EXERCISE TASKS =
1 > Using the article on storing data in quartz glass, answer these:
(a) With whom did Hitachi partner to develop the quartz glass medium?
(b) What are the width and thickness of the prototype?
(c) For how long was the medium exposed to 1,000-degree heat in the test?
2 > Extend the article on storing data in quartz glass by writing what follows its final sentence.
#### TEXT TO READ ####
Data saved in quartz glass might last 300 million years















Most cultural institutions and research laboratories still rely on magnetic tape to archive their collections. Hitachi recently announced that it has developed a medium that can outlast not only this old-school format but also CDs, DVDs, hard drives and MP3s.

The electronics giant partnered with Kyoto University's Kiyotaka Miura to develop “semiperpetual” slivers of quartz glass that Hitachi says can preserve information for hundreds of millions of years with virtually no degradation.

The prototype is made of a square of quartz two centimeters wide and two millimeters thick. It houses four layers of dots that are created with a femtosecond laser, which produces extremely short pulses of light. The dots represent information in binary form, a standard that should be comprehensible even in the distant future and can be read with a basic optical microscope. Because the layers are embedded, surface erosion would not affect them.

The medium has a storage density slightly better than that of a CD. Additional layers could be added, which would increase the density. But the medium is more remarkable for its durability. It is waterproof and resistant to chemicals and weathering, and it was undamaged when exposed to 1,000-degree heat for two hours in a test. The results of that experiment led Hitachi to conclude that the quartz data could last hundreds of eons.
#### DATASET ROWS ####
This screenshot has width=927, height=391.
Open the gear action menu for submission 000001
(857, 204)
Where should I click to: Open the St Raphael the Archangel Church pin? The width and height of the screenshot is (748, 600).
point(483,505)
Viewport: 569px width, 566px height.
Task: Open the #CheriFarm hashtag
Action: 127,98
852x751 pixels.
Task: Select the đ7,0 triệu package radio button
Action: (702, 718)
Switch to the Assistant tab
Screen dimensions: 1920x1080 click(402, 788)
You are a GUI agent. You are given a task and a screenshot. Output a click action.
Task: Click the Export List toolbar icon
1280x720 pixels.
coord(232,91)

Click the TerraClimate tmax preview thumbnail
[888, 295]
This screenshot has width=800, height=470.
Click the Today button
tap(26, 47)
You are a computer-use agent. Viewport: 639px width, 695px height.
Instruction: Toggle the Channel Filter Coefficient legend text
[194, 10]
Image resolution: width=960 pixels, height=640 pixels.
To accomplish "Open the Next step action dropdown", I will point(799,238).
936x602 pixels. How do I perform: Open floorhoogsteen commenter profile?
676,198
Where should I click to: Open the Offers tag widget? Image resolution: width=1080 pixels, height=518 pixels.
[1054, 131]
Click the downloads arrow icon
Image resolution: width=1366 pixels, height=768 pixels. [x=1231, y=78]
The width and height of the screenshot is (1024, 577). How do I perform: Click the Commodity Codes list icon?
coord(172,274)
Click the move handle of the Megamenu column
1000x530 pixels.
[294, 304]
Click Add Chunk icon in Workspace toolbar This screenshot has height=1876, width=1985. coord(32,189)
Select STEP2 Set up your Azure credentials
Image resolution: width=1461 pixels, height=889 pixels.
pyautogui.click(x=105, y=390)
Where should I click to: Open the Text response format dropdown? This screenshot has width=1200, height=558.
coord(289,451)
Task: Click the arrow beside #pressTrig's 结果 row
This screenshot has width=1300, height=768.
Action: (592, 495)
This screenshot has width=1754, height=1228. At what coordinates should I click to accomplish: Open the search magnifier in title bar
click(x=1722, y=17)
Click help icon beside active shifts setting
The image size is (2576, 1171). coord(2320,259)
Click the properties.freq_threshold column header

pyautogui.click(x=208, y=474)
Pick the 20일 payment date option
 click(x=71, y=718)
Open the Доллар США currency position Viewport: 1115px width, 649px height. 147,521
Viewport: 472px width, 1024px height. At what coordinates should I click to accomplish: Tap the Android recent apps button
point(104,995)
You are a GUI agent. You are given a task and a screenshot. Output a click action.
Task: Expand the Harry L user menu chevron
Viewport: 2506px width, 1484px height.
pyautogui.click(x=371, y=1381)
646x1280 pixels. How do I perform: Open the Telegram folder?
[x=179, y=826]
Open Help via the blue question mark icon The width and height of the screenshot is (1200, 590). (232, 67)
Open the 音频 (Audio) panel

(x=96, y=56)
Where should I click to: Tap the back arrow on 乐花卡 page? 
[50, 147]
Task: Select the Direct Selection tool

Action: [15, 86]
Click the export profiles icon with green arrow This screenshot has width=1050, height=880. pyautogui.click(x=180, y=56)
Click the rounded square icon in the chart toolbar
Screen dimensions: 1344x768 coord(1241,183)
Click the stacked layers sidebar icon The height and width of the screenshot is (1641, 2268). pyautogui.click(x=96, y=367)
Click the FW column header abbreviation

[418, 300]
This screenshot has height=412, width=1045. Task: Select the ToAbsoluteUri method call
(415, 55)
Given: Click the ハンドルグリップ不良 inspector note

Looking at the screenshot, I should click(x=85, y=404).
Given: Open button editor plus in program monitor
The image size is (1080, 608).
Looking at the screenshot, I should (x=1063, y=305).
####
THE RESPONSES =
1 >
(a) Kyoto University's Kiyotaka Miura
(b) Two centimeters wide and two millimeters thick
(c) Two hours

2 >
“If both readers and writers can be produced at a reasonable price, this has the potential to greatly change archival storage systems,” says Ethan Miller, director for the Center for Research in Intelligent Storage at the University of California, Santa Cruz. The medium could be ideal for safekeeping a civilization's most vital information, museum holdings or sacred texts. The question is whether the world as we know it would even last that long. “Pangaea broke up less than several hundred million years ago,” Miller adds. “Many quartz-based rocks from that time are now sand on our beaches—how would this quartz medium fare any differently?”



This article was originally published with the title Super Long-Term Storage.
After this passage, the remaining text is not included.